You will need to run the installer either from a Linux machine or from a Darwin (OSX) machine. This machine will need to be able to access via SSH all the machines that will become nodes of the Kubernetes cluster.
The installer can run from a machine that will become a node on the cluster, but since the installer's machine holds secrets (such as SSH/SSL keys and certificates), it's best to run from a machine with limited user access and an encrypted disk.
The machine the installer is run from should be available for future modifications to the cluster (adding and removing nodes, upgrading Kubernetes).
The binaries are published to the repository's releases page. Once downloaded, you may use tar
or any other archive extraction utility.
From the machine you installed Kismatic to, run the following:
./kismatic install plan
You will be asked a few questions regarding the decisions you made in the Plan section above. The kismatic installer will then generate a kismatic-cluster.yaml file.
As machines are being provisioned, you must record their identity and credentials in this file.
Kismatic deploys packages on each node, so you will need a user with remote passwordless sudo access and an ssh public key added to each node. The same username and keypair must be used for all nodes. This account should only be used by the kismatic installer.
We suggest a default user kismaticuser via:
sudo useradd -d /home/kismaticuser -m kismaticuser
sudo passwd kismaticuser
The user can be given full, passwordless sudo privileges via:
echo "kismaticuser ALL = (root) NOPASSWD:ALL" | sudo tee /etc/sudoers.d/kismaticuser
sudo chmod 0440 /etc/sudoers.d/kismaticuser
We also suggest a corresponding private key kismaticuser.key added to the directory you're running the installer from. This would be the ideal spot to generate the keypair via:
ssh-keygen -t rsa -b 4096 -f kismaticuser.key -P ""

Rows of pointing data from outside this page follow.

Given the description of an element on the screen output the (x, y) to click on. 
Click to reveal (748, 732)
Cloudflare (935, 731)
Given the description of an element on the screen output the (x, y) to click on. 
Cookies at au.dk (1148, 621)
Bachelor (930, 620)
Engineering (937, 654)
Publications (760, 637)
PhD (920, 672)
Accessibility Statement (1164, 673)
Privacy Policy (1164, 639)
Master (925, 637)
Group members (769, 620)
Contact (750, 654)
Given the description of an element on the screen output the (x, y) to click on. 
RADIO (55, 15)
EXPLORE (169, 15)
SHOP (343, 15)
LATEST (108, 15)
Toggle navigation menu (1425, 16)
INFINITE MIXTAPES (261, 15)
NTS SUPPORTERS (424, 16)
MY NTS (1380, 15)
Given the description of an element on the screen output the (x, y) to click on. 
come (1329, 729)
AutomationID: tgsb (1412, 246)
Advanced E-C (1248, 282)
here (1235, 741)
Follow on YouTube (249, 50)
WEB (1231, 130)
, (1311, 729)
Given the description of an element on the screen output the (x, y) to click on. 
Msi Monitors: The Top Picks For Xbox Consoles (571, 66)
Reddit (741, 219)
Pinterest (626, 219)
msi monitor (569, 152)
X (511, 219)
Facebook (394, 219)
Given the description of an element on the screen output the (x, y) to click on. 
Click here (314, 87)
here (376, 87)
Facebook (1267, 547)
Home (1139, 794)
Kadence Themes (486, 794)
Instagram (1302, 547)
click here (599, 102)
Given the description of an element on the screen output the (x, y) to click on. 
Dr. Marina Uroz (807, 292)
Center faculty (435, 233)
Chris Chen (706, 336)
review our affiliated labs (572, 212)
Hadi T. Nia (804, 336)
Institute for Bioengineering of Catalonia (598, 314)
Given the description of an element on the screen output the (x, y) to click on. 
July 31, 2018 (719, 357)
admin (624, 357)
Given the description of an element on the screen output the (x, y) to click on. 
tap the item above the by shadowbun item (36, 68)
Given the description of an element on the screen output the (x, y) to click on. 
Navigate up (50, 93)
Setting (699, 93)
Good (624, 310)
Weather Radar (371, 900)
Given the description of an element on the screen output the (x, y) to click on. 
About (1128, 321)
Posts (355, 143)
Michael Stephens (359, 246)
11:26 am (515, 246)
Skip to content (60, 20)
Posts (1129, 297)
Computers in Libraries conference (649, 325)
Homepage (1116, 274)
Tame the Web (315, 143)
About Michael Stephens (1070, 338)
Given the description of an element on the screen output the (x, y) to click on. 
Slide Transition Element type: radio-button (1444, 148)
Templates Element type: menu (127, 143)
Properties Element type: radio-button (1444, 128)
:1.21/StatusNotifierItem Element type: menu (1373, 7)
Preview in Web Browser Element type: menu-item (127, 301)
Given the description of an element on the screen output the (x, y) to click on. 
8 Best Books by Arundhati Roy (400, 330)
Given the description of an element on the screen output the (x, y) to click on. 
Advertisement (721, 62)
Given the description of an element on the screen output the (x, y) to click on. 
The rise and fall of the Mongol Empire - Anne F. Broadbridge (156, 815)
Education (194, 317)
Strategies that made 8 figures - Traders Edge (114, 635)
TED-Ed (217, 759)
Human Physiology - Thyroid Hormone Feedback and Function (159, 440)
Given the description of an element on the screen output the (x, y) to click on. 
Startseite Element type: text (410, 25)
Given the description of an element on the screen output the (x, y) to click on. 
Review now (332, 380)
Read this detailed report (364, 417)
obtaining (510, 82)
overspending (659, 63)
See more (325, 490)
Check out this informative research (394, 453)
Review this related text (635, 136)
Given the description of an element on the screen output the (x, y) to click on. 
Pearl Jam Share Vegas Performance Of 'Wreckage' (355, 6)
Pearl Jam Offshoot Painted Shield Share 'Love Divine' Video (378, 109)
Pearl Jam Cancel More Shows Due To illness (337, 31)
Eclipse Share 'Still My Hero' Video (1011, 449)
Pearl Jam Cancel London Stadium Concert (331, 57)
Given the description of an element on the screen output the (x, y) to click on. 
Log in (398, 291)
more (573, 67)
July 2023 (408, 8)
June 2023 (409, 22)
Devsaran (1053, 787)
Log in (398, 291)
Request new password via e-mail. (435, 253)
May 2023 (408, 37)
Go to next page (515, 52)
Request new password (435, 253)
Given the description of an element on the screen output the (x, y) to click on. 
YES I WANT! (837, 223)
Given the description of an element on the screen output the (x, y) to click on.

The resulting kismaticuser.pub will need to be copied to each node. ssh-copy-id can be convenient for this, or you can simply copy its contents to ~/.ssh/idrsa
There are four pieces of information we will need to be able to address each node:
hostname | This is a short name that machines can access each other with. If you opt for Kismatic to manage host files for your cluster, this name will be copied to host files. |
ip | This is the ip that the installer should connect to your node with. If you don't specify a separate internal_ip for the node, the ip will be used for cluster traffic as well |
internal_ip (optional) |
In many cases nodes will have more than one physical network card or more than one ip address. Specifying an internal IP address allows you to route traffic over a specific network. It's best for Kubernetes components to communicate with each other via a local network, rather than over the internet. |
labels (optional) |
With worker nodes, labels allow you to identify details of the hardware that you may want to be available to Kubernetes to aid in scheduling decisions. For example, if you have worker nodes with GPUs and worker nodes without, you may want to tag the nodes with GPUs. |
By default, Kismatic will attempt to install any of the software packages below if missing. This can cause the installer to take significantly more time and use more bandwidth than pre-baking an image and will require internet access to the Kismatic package repository, DockerHub and a repository for your operating system.
If you are building a large cluster or one that won't have access to these repositories, you will want to cache the necessary packages in a repository on your network.
Requirement | Required for | etcd | master | worker |
---|---|---|---|---|
user and public key installed on all nodes | Access from kismatic to manage node | yes | yes | yes |
/etc/ssh/sshd_config contains `PubkeyAuthentication yes` | Access from kismatic to manage node | yes | yes | yes |
Access to an apt or yum repository | Retrieving binaries over the internet during installation | yes | yes | yes |
Python 2.7 | Kismatic management of nodes | yes | yes | yes |
Kismatic package of Docker 1.11.2 | hosting containers | yes | yes | |
Kismatic package of Etcd 3.1.13 | inter-pod networking | yes | ||
Kismatic package of Kubernetes kubelet 1.10.5 | Kubernetes | yes | yes | |
Kismatic package of Kubernetes kubectl 1.10.5 | Kubernetes | yes | yes |
To double check that your nodes are fit for purpose, you can run the kismatic inspector. This tool will be run on each node as part of validating your cluster and network fitness prior to installation.
Enter your network settings in the plan file, including
- pod networking technique (routed or overlay)
- CIDR ranges for pod and services networks
- whether the Kismatic installer should manage hosts files for your cluster
Create your DNS CNAME or load balancer alias for your Kubernetes master nodes based on their hostnames.